Y las exclamaciones se fueron apagando, ante tan triste espectáculo ballenero


Por Carlos Alberto Gutiérrez Aguilar


“¡Allá están las ballenas!”, gritó un jovencito, y todos corrieron a verlas de cerca, algunos con sus cámaras fotográficas o de video preparadas. Cincuenta metros adelante podía verse la nube de vapor; exhalación segura del mamífero que pasaba frente a la bahía de Todos los Santos, en Ensenada.

Transcurrieron los minutos y nada. Nada más. Sólo el viento helado que endurecía y doloría las orejas. Hacia el frente, el firmamento en dos azules, del cielo y del mar; a lo lejos apenas se distinguía, pequeñita, la otra embarcación que transportaba a turistas ávidos de sentirse cerca del majestuoso cetáceo. A la derecha y un poco hacia atrás, la isla de Todos los Santos, donde esperaban los lobos marinos a que se les visitara de regreso. A la izquierda, Punta Banda.

De repente otro grito: “¡Son delfines!”. Y por el altavoz, la guía del Museo de Ciencias de Ensenada informaba que sí, que el barquito atravesaba una colonia de delfines.

Y se dejaron venir, saltando fuera del agua, escabulléndose a las lentes de las cámaras, jugueteando alrededor de la nave, sumergiéndose bajo ella. “¡Es Flipper!”, dijo una niña. Uno de los animalitos brincolines asomó su cara, y pareció sonreírle divertido.

Por muy breve tiempo los pequeños cetáceos escoltaron la barca. Después no se vieron más. Pero al poco rato otra vez, una nueva colonia se atravesó al surcar por el agua. Y arriba los gritos, los clics aquí y allá, los empujones; abajo, el brincoteo y el juego.

Luego, otra vez la calma, que no se volvía modorra gracias a la expectativa, la esperanza, de que las ballenas ahora sí estuvieran cerca. Junto con el barquito se mecían los ánimos, que parecían elevarse y caerse a un ritmo acompasado.
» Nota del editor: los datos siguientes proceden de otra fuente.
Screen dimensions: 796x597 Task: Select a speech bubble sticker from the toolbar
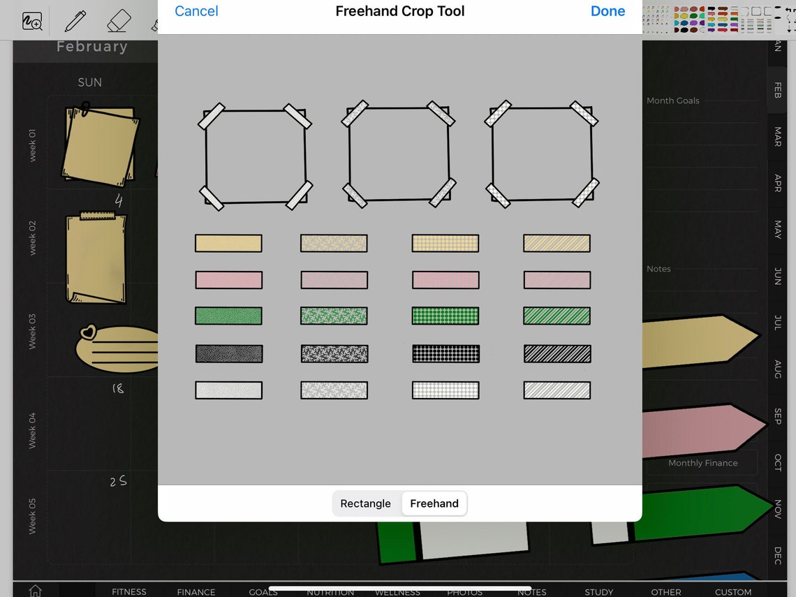pos(712,10)
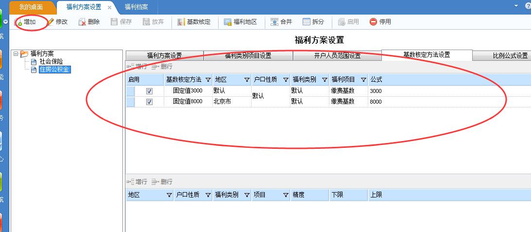Close the 福利方案设置 tab

click(109, 7)
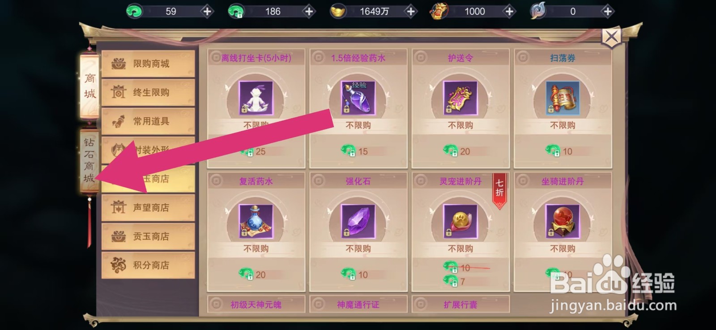Add more green jade currency showing 59
Viewport: 716px width, 330px height.
pos(207,11)
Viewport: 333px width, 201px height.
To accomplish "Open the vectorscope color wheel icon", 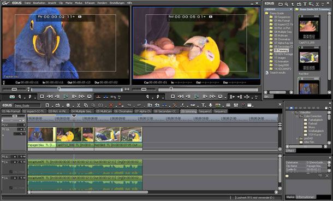I will coord(243,105).
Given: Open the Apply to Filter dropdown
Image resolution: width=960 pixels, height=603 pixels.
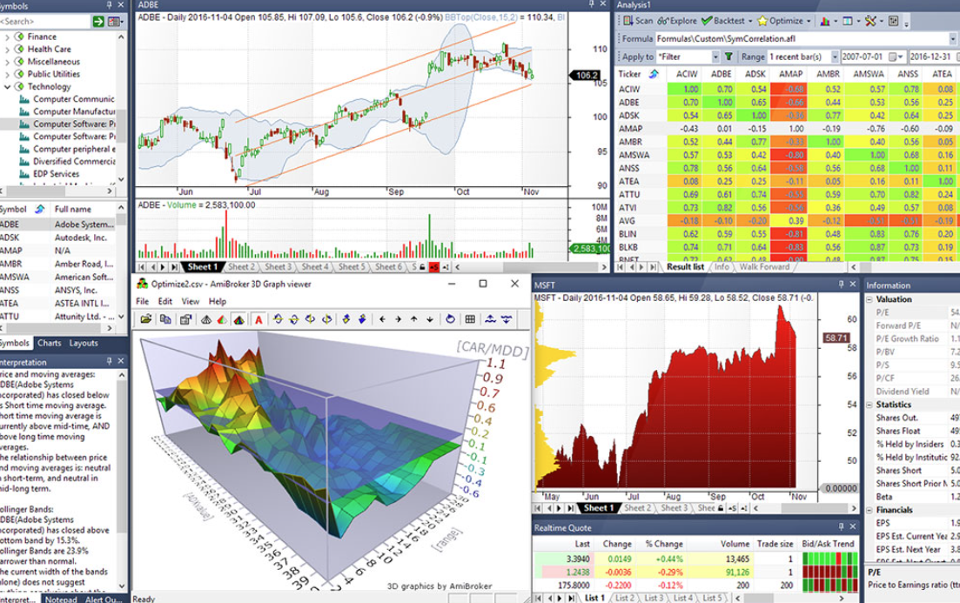Looking at the screenshot, I should tap(715, 57).
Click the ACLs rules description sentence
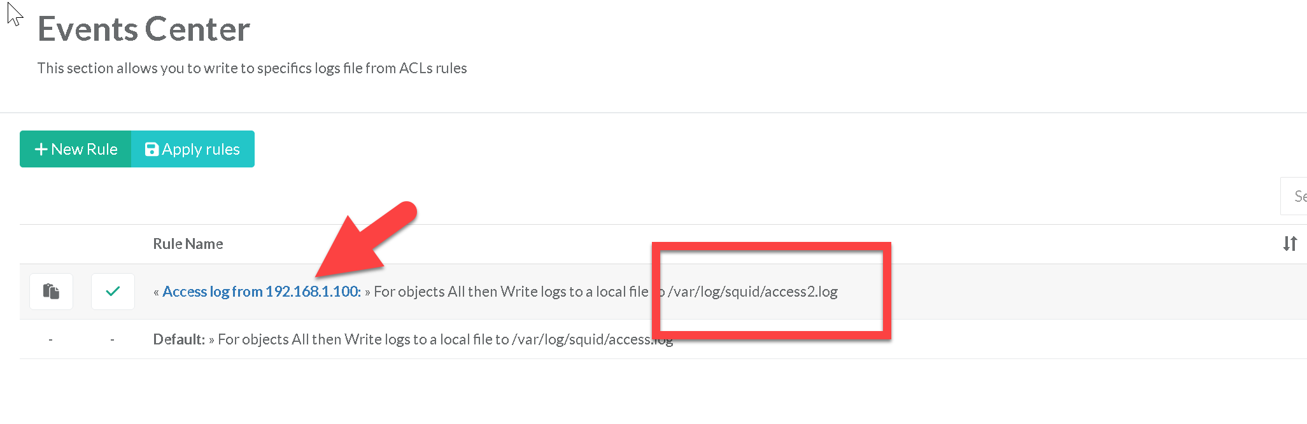Screen dimensions: 1307x424 252,68

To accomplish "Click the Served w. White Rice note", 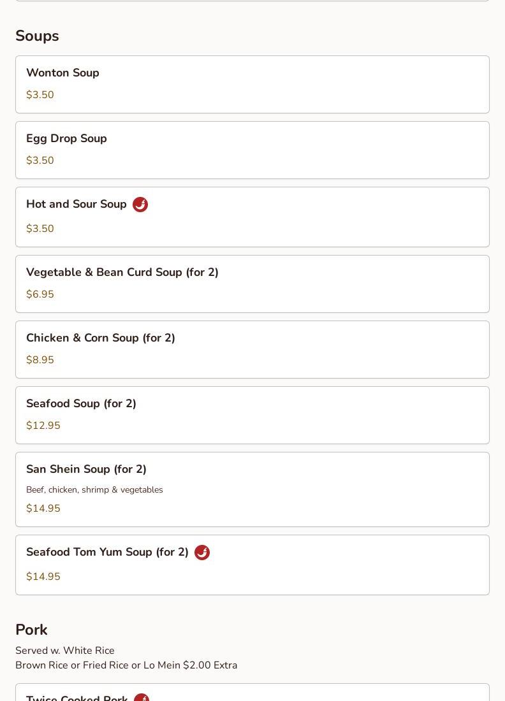I will [65, 651].
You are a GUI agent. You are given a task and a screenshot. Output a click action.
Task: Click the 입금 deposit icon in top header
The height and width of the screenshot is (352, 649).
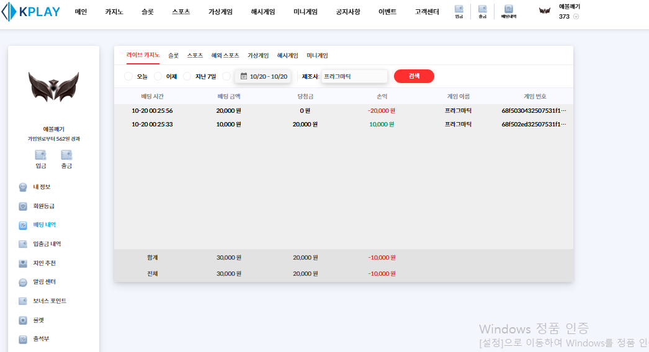pos(459,11)
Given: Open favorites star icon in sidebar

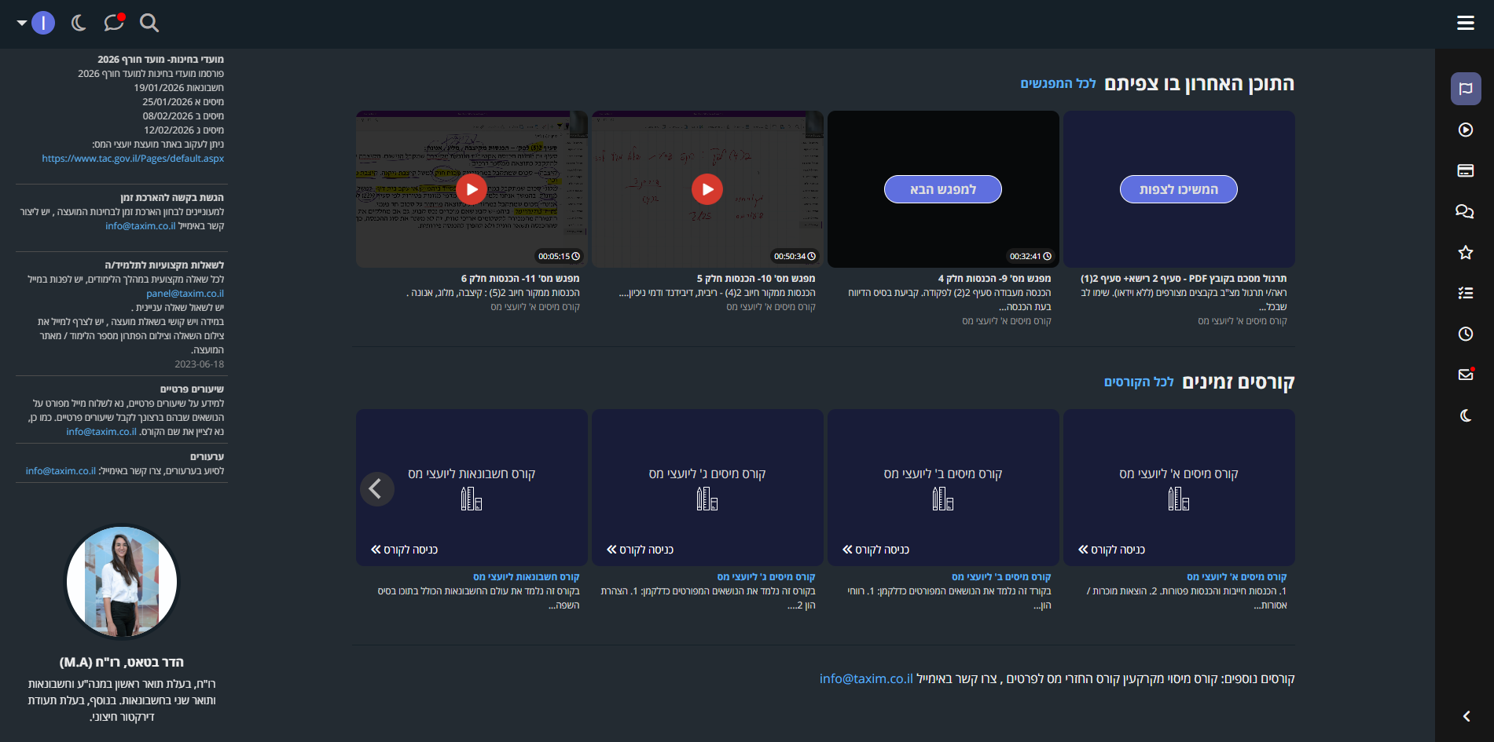Looking at the screenshot, I should pos(1466,252).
Hasta que se divisaron. “A las nueve puede verse un grupo de ballenas”, dijo la guía por el micrófono, refiriéndose al lado izquierdo de la embarcación, pues para economizar explicaciones colocaba al espectador en una imaginaria carátula de reloj y de ahí le señalaba hacia dónde dirigir la vista. “A las nueve”, entonces, era “a la izquierda”, o como dicen los marinos, “a babor”.

Y la emoción de los viajeros contrastaba con el tono indiferente que se escuchaba por la bocina, tal vez porque la mujer de la voz estaba cierta de que no se vería gran cosa.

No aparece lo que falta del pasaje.